SHORT TASK
Render the entries from the line with "Enable the bulleted list formatting" up to and including the line with "Looking at the screenshot, I should coord(209,57)." as a Markdown table with the columns No. and Line, numbering the rows and omitting blank lines.

INFORMATION SUPPLIED
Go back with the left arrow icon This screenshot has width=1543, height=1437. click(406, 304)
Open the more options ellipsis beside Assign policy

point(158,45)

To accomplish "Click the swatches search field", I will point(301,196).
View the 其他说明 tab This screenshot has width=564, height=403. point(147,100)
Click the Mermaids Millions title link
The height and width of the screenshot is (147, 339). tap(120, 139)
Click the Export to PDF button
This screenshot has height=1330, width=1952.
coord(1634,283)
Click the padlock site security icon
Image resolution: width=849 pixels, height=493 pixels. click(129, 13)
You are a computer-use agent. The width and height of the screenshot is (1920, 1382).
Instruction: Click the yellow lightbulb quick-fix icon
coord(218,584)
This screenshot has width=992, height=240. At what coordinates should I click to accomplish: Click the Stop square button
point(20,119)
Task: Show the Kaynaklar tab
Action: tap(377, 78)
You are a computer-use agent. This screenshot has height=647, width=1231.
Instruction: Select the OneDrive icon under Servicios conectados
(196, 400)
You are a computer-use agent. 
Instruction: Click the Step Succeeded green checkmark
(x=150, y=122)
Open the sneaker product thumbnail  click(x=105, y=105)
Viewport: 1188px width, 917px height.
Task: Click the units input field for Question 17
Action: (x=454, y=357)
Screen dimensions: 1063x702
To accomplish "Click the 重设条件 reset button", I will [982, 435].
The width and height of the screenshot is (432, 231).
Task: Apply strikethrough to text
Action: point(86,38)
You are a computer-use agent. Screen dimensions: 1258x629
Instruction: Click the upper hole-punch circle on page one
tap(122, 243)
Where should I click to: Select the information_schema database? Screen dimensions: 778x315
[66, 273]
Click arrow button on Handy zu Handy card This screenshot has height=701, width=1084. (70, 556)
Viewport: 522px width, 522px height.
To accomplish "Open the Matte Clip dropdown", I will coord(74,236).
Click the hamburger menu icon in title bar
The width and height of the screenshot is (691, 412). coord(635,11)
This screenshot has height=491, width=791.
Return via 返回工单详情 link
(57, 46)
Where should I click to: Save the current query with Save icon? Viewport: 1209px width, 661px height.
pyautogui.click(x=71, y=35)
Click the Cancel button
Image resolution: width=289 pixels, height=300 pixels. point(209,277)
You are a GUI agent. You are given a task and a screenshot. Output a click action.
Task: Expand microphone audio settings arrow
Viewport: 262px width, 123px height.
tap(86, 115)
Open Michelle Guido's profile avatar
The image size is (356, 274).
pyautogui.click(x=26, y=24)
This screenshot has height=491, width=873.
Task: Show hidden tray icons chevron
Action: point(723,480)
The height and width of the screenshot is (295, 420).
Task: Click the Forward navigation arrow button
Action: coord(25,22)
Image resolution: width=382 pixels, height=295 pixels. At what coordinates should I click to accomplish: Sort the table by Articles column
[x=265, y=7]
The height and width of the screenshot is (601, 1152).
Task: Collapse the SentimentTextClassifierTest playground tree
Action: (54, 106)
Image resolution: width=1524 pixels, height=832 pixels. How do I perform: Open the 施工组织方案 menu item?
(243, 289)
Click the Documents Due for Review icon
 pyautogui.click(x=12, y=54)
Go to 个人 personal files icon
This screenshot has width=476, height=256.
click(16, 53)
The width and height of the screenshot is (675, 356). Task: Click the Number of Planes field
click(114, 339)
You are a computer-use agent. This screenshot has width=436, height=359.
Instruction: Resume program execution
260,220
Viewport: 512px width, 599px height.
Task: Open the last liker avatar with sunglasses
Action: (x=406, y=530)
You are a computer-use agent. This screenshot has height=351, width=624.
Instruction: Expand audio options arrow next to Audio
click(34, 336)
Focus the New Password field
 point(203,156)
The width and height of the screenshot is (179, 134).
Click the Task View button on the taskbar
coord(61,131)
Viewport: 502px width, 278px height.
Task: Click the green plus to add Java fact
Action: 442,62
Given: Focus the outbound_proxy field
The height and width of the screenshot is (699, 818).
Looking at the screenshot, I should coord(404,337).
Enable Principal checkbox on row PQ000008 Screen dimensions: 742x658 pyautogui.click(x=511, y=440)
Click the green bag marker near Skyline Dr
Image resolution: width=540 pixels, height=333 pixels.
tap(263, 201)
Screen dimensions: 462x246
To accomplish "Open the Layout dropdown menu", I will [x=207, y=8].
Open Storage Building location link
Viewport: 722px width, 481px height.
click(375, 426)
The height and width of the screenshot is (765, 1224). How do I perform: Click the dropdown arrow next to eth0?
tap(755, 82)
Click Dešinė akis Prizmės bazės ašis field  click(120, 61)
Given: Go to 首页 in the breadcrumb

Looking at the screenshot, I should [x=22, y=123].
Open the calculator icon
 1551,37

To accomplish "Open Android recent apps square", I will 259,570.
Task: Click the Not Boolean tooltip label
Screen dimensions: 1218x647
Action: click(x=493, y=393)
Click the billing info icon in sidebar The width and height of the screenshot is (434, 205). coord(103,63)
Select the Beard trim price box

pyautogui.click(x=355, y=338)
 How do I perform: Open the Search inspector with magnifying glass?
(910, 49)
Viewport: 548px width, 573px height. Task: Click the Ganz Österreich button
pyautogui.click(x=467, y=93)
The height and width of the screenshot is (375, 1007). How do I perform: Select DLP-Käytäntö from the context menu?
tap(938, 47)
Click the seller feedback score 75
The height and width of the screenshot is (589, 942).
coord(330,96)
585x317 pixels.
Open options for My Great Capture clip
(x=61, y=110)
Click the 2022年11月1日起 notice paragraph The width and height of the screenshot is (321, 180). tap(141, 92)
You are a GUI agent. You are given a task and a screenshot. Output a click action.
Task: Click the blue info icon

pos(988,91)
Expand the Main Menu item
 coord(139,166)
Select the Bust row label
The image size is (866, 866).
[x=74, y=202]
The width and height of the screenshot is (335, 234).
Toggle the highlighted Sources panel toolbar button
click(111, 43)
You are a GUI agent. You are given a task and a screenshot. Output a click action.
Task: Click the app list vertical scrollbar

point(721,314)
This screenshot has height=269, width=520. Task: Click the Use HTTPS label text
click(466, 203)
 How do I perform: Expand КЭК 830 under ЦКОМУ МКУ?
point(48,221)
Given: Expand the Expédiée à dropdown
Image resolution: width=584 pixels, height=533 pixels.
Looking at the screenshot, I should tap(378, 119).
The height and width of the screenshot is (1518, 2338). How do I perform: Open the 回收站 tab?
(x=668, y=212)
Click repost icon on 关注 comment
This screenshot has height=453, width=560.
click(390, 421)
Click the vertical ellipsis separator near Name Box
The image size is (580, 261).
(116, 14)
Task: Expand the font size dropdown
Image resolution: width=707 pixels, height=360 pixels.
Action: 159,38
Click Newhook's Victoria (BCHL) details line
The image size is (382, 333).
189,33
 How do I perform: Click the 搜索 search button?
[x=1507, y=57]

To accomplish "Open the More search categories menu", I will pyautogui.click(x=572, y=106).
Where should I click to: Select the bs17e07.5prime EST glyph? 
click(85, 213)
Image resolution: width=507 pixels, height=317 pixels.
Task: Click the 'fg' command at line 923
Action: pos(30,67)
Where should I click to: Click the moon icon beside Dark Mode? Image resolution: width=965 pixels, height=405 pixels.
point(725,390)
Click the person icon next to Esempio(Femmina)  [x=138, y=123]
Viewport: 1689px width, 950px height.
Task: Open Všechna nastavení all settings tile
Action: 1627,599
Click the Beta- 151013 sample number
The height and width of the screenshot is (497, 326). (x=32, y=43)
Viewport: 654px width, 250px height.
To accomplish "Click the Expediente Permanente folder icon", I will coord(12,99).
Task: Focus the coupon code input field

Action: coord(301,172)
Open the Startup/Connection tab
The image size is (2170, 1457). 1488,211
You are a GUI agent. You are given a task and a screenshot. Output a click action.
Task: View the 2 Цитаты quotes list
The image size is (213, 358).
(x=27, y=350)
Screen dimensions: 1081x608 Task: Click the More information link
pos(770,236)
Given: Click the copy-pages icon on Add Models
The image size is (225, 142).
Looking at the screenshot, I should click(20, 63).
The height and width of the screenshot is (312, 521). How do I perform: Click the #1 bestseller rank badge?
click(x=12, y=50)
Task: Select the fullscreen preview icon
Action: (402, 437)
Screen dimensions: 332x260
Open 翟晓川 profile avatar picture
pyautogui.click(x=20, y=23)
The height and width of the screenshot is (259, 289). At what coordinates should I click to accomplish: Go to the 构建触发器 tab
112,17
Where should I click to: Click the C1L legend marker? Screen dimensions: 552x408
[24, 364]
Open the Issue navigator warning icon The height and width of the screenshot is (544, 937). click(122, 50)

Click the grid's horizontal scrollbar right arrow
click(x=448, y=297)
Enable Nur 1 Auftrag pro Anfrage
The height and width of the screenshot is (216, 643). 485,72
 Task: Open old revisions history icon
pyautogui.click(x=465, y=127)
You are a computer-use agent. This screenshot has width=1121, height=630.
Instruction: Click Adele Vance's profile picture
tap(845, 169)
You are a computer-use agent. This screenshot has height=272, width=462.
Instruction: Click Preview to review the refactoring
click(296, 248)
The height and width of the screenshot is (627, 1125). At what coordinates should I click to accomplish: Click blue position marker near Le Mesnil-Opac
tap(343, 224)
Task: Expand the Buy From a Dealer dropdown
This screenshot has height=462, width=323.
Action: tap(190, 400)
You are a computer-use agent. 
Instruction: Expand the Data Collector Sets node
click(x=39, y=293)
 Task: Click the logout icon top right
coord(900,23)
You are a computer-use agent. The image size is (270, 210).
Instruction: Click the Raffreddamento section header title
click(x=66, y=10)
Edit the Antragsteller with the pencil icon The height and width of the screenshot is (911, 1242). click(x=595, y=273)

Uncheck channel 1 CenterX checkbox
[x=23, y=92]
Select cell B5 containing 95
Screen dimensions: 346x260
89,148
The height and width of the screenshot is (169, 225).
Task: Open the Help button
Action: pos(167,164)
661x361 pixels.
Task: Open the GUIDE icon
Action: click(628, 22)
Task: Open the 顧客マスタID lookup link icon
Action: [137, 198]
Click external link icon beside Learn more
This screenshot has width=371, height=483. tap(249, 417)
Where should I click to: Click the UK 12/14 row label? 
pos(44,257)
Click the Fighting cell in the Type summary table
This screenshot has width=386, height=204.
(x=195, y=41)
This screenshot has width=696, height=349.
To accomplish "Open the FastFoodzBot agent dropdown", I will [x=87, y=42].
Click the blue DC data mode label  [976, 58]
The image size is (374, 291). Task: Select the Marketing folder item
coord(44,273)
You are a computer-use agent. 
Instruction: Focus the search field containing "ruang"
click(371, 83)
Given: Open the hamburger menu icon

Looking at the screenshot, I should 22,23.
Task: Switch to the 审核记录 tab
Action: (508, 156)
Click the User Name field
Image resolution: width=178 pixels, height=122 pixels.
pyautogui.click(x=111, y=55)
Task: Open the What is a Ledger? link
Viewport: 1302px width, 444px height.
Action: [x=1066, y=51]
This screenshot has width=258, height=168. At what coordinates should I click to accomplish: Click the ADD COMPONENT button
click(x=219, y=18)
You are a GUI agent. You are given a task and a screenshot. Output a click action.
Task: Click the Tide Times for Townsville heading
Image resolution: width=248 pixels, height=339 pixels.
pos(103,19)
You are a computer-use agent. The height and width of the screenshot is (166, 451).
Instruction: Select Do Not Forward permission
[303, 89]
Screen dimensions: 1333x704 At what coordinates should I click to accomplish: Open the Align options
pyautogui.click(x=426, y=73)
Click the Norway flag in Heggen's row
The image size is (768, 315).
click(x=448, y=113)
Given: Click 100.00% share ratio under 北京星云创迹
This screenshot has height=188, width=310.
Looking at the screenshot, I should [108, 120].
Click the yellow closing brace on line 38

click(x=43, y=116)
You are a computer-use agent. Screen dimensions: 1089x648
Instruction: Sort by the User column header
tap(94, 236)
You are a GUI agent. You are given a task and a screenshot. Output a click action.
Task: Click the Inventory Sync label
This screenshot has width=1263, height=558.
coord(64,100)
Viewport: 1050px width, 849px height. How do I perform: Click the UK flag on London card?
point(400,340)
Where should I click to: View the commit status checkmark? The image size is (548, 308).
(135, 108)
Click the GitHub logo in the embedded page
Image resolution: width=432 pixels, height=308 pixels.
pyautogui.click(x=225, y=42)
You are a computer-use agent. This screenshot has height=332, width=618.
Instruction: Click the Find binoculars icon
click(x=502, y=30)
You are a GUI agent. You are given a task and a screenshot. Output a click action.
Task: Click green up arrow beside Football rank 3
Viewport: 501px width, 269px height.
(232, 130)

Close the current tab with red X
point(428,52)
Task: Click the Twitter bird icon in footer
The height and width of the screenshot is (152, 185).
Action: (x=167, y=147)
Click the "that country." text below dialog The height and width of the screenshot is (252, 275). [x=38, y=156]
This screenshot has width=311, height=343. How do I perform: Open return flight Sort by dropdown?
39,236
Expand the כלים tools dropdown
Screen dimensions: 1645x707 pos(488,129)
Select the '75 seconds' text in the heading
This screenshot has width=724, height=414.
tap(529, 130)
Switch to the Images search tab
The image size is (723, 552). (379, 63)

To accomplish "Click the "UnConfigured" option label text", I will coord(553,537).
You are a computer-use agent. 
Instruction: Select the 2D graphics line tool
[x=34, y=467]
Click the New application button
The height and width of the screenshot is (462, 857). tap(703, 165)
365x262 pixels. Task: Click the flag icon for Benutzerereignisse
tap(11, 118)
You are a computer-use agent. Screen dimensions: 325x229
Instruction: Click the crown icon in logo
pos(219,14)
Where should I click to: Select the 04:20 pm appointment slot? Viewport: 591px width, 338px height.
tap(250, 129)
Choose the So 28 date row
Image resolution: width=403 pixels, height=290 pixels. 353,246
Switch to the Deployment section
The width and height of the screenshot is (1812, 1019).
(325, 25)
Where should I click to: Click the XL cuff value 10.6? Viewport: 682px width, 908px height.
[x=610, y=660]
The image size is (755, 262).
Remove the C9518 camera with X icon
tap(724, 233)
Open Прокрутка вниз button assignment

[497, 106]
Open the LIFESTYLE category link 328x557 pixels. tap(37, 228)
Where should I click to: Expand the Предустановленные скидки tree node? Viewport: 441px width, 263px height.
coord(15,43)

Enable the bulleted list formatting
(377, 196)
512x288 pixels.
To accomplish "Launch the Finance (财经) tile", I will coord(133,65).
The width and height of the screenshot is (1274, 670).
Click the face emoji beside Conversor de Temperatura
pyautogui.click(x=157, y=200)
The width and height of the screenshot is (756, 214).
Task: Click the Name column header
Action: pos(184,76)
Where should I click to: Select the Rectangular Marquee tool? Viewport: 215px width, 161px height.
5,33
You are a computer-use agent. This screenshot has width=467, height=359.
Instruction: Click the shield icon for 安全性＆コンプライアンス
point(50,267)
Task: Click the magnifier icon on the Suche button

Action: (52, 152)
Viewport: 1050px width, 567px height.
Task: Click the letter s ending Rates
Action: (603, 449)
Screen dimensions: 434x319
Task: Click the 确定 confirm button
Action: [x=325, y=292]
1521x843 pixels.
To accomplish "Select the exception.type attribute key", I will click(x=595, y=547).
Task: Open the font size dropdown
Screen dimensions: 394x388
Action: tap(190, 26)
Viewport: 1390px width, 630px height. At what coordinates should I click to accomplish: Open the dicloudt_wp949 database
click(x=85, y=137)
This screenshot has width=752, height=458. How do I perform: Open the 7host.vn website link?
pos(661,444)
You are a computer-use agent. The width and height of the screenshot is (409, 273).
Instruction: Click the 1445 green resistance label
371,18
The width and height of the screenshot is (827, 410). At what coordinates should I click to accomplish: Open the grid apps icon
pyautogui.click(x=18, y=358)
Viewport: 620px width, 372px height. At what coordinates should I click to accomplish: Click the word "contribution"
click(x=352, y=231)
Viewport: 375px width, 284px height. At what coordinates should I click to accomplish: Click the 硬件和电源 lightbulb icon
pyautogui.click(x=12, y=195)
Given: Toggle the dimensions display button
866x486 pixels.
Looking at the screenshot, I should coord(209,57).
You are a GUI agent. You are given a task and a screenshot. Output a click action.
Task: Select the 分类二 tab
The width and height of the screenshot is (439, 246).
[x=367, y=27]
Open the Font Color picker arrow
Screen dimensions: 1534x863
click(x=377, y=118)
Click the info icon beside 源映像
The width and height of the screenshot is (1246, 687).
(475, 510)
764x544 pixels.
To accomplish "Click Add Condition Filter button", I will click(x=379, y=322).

THE COMPLETED TASK
| No. | Line |
|---|---|
| 1 | Enable the bulleted list formatting |
| 2 | (377, 196) |
| 3 | 512x288 pixels. |
| 4 | To accomplish "Launch the Finance (财经) tile", I will coord(133,65). |
| 5 | The width and height of the screenshot is (1274, 670). |
| 6 | Click the face emoji beside Conversor de Temperatura |
| 7 | pyautogui.click(x=157, y=200) |
| 8 | The width and height of the screenshot is (756, 214). |
| 9 | Task: Click the Name column header |
| 10 | Action: pos(184,76) |
| 11 | Where should I click to: Select the Rectangular Marquee tool? Viewport: 215px width, 161px height. |
| 12 | 5,33 |
| 13 | You are a computer-use agent. This screenshot has width=467, height=359. |
| 14 | Instruction: Click the shield icon for 安全性＆コンプライアンス |
| 15 | point(50,267) |
| 16 | Task: Click the magnifier icon on the Suche button |
| 17 | Action: (52, 152) |
| 18 | Viewport: 1050px width, 567px height. |
| 19 | Task: Click the letter s ending Rates |
| 20 | Action: (603, 449) |
| 21 | Screen dimensions: 434x319 |
| 22 | Task: Click the 确定 confirm button |
| 23 | Action: [x=325, y=292] |
| 24 | 1521x843 pixels. |
| 25 | To accomplish "Select the exception.type attribute key", I will click(x=595, y=547). |
| 26 | Task: Open the font size dropdown |
| 27 | Screen dimensions: 394x388 |
| 28 | Action: tap(190, 26) |
| 29 | Viewport: 1390px width, 630px height. At what coordinates should I click to accomplish: Open the dicloudt_wp949 database |
| 30 | click(x=85, y=137) |
| 31 | This screenshot has width=752, height=458. How do I perform: Open the 7host.vn website link? |
| 32 | pos(661,444) |
| 33 | You are a computer-use agent. The width and height of the screenshot is (409, 273). |
| 34 | Instruction: Click the 1445 green resistance label |
| 35 | 371,18 |
| 36 | The width and height of the screenshot is (827, 410). At what coordinates should I click to accomplish: Open the grid apps icon |
| 37 | pyautogui.click(x=18, y=358) |
| 38 | Viewport: 620px width, 372px height. At what coordinates should I click to accomplish: Click the word "contribution" |
| 39 | click(x=352, y=231) |
| 40 | Viewport: 375px width, 284px height. At what coordinates should I click to accomplish: Click the 硬件和电源 lightbulb icon |
| 41 | pyautogui.click(x=12, y=195) |
| 42 | Given: Toggle the dimensions display button |
| 43 | 866x486 pixels. |
| 44 | Looking at the screenshot, I should coord(209,57). |